3. O'Connor, in Lockyer v. Andrade:
" The Ninth Circuit made an initial error in its “unreasonable application” analysis. In Van Tran v. Lindsey, 212 F.3d, at 1152—1154, the Ninth Circuit defined “objectively unreasonable” to mean “clear error.” These two standards, however, are not the same. The gloss of clear error fails to give proper deference to state courts by conflating error (even clear error) with unreasonableness. See Williams v. Taylor, supra, at 410; Bell v. Cone, 535 U.S., at
699. "
4. Kennedy, in Smith v. Doe:
"The Ex Post Facto Clause does not preclude a State from making reasonable categorical judgments that conviction of specified crimes should entail particular regulatory consequences. We have upheld against ex post facto challenges laws imposing regulatory burdens on individuals convicted of crimes without any corresponding risk assessment. See De Veau, 363 U.S. at 160; Hawker, 170 U.S., at 197. As stated in Hawker: 'Doubtless, one who has violated the criminal law may thereafter reform and become in fact possessed of a good moral character. But the legislature has power in cases of this kind to make a rule of universal application . . . .' Ibid. The State’s determination to legislate with respect to convicted sex offenders as a class, rather than require individual determination of their dangerousness, does not make the statute a punishment under the Ex Post Facto Clause.

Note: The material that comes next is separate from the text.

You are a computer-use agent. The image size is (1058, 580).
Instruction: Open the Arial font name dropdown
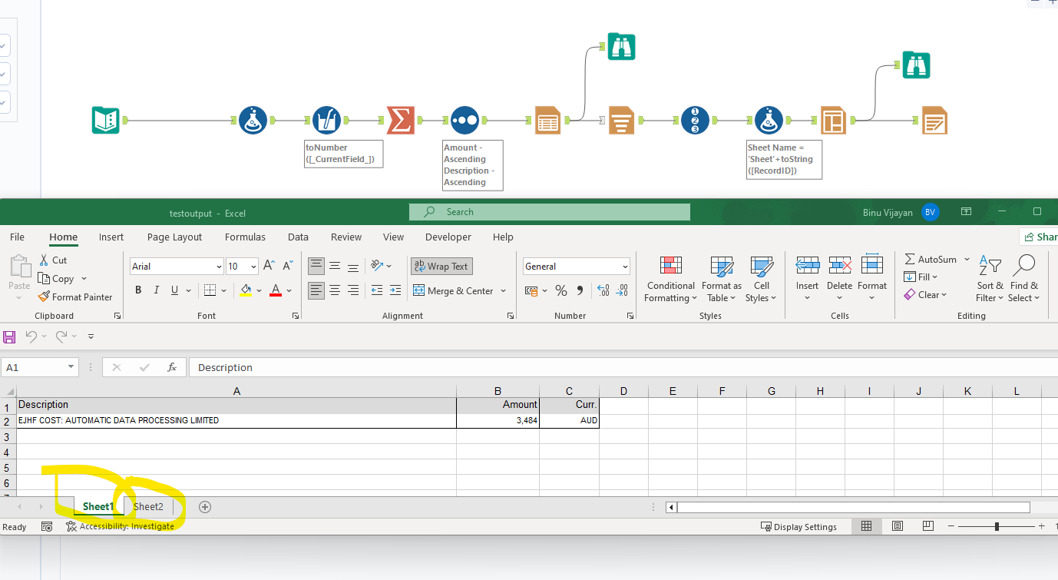point(219,266)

5. Scalia, concurring in Connecticut DPS v. Doe:
" I join the Court’s opinion, and add that even if the requirements of Connecticut’s sex offender registration law implicate a liberty interest of respondent, the categorical abrogation of that liberty interest by a validly enacted statute suffices to provide all the process that is “due”–just as a state law providing that no one under the age of 16 may operate a motor vehicle suffices to abrogate that liberty interest. Absent a claim (which respondent has not made here) that the liberty interest in question is so fundamental as to implicate so-called “substantive” due process, a properly enacted law can eliminate it. That is ultimately why, as the Court’s opinion demonstrates, a convicted sex offender has no more right to additional “process” enabling him to establish that he is not dangerous than (in the analogous case just suggested) a 15-year-old has a right to “process” enabling him to establish that he is a safe driver. "
1. O'Connor, in Ewing v. Doe:
"To be sure, California’s three strikes law has sparked controversy. Critics have doubted the law’s wisdom, cost-efficiency, and effectiveness in reaching its goals. See, e.g., Zimring, Hawkins, & Kamin, Punishment and Democracy: Three Strikes and You’re Out in California (2001); Vitiello, Three Strikes: Can We Return to Rationality?, 87 J. Crim. L. & C. 395, 423 (1997). This criticism is appropriately directed at the legislature, which has primary responsibility for making the difficult policy choices that underlie any criminal sentencing scheme. We do not sit as a “superlegislature” to second-guess these policy choices. It is enough that the State of California has a reasonable basis for believing that dramatically enhanced sentences for habitual felons “advance[s] the goals of [its] criminal justice system in any substantial way.” See Solem, 463 U.S., at 297, n. 22. "
2. Thomas, concurring in Ewing v. Doe:
"I agree with Justice Scalia’s view that the proportionality test announced in Solem v. Helm, 463 U.S. 277 (1983), is incapable of judicial application. Even were Solem’s test perfectly clear, however, I would not feel compelled by stare decisis to apply it. In my view, the Cruel and Unusual Punishments Clause of the Eighth Amendment contains no proportionality principle. "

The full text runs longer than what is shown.